*Passage given*:
[BUG] OOM (out of memory) recurring every 8-9 days #579

interfan7 · 2024-01-07T13:49:17Z

Describe the bug
When the service is killed by the OS due to OOM, the systemd automatically starts it again.
Then, the memory consumption in the machine steadily increases for 8-9 days until next OOM.

Logs
I've not noticed something too particular in logs. The OOM log appears in system logs (demsg etc...).
I'll be happy to provide specific grep/messages, otherwise the log is huge.

Go-carbon Configuration:

go-carbon.conf:

[common]
user = "carbon"
graph-prefix = "carbon.agents.{host}"
metric-endpoint = "local"
max-cpu = 4
metric-interval = "1m0s"

[whisper]
data-dir = "/data/graphite/whisper/"
schemas-file = "/etc/go-carbon/storage-schemas.conf"
aggregation-file = "/etc/go-carbon/storage-aggregation.conf"
quotas-file = ""
workers = 4
max-updates-per-second = 0
sparse-create = false
physical-size-factor = 0.75
flock = true
compressed = false
enabled = true
hash-filenames = true
remove-empty-file = false
online-migration = false
online-migration-rate = 5
online-migration-global-scope = ""

[cache]
max-size = 100000000
write-strategy = "max"

[udp]
listen = "0.0.0.0:2003"
enabled = true
buffer-size = 0

[tcp]
listen = "0.0.0.0:2003"
enabled = true
buffer-size = 0
compression = ""

[pickle]
listen = ":2004"

*Records supplied*:
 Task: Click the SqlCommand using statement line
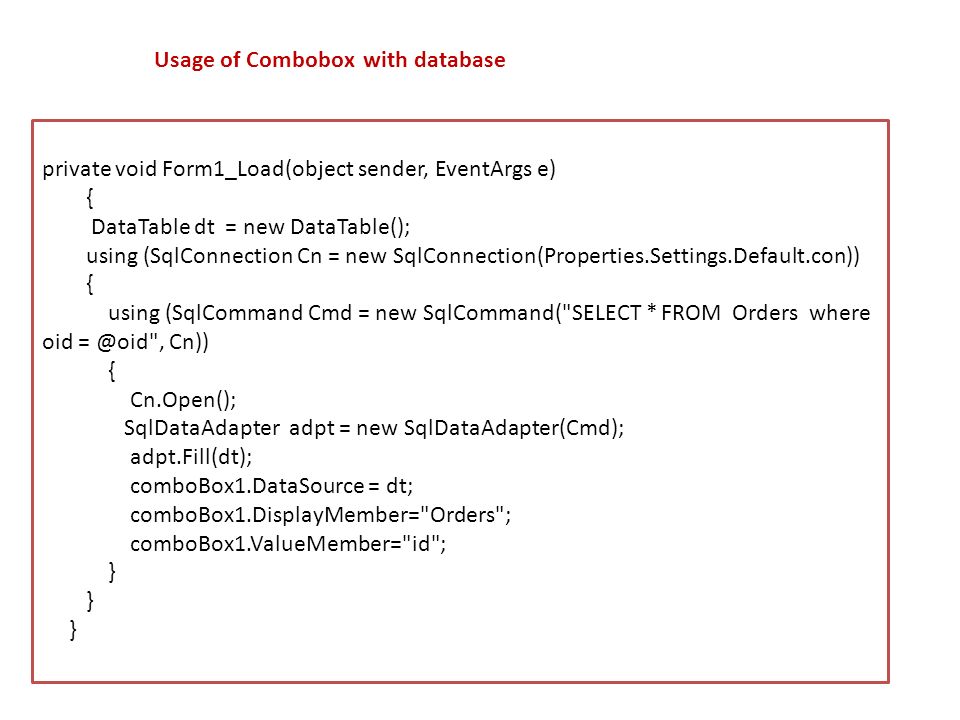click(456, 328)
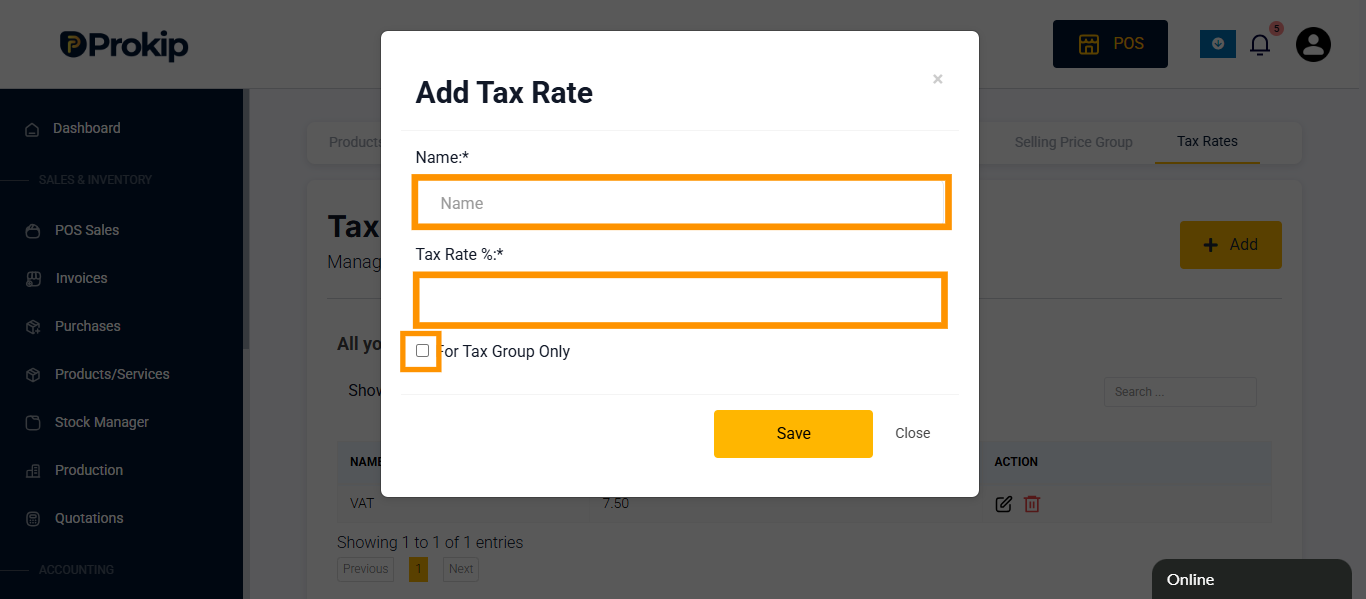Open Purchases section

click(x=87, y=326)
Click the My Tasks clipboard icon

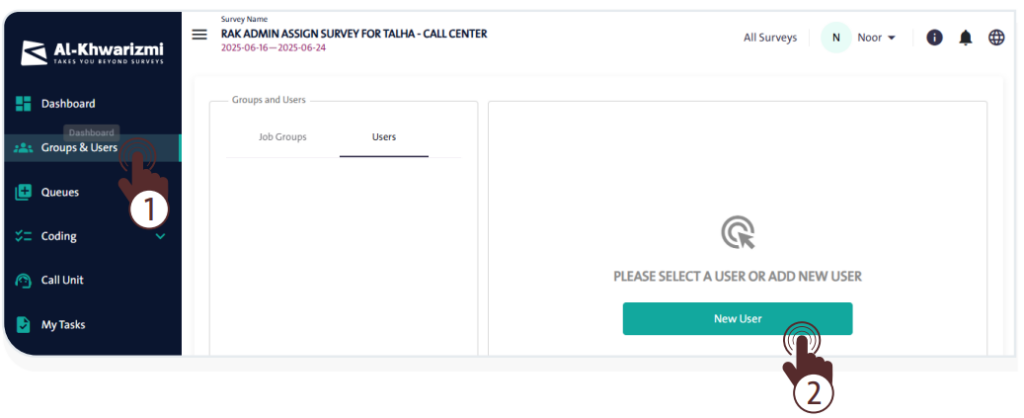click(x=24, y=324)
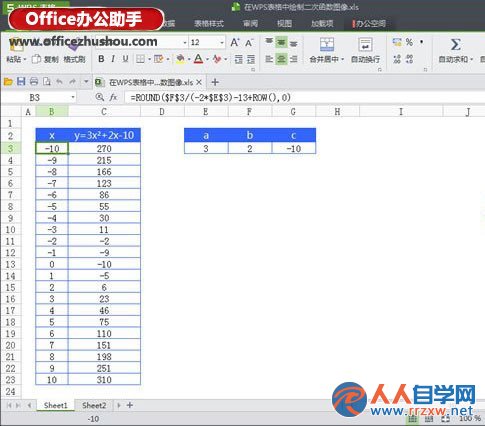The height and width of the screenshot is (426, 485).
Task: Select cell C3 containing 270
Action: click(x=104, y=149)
--
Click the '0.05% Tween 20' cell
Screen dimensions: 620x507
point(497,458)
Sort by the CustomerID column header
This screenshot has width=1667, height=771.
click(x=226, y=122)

*Problem*: Please reproduce the bug report above word for word, from "interfan7 · 2024-01-07T13:49:17Z" to "until next OOM.".

*Answer*:
interfan7 · 2024-01-07T13:49:17Z

Describe the bug
When the service is killed by the OS due to OOM, the systemd automatically starts it again.
Then, the memory consumption in the machine steadily increases for 8-9 days until next OOM.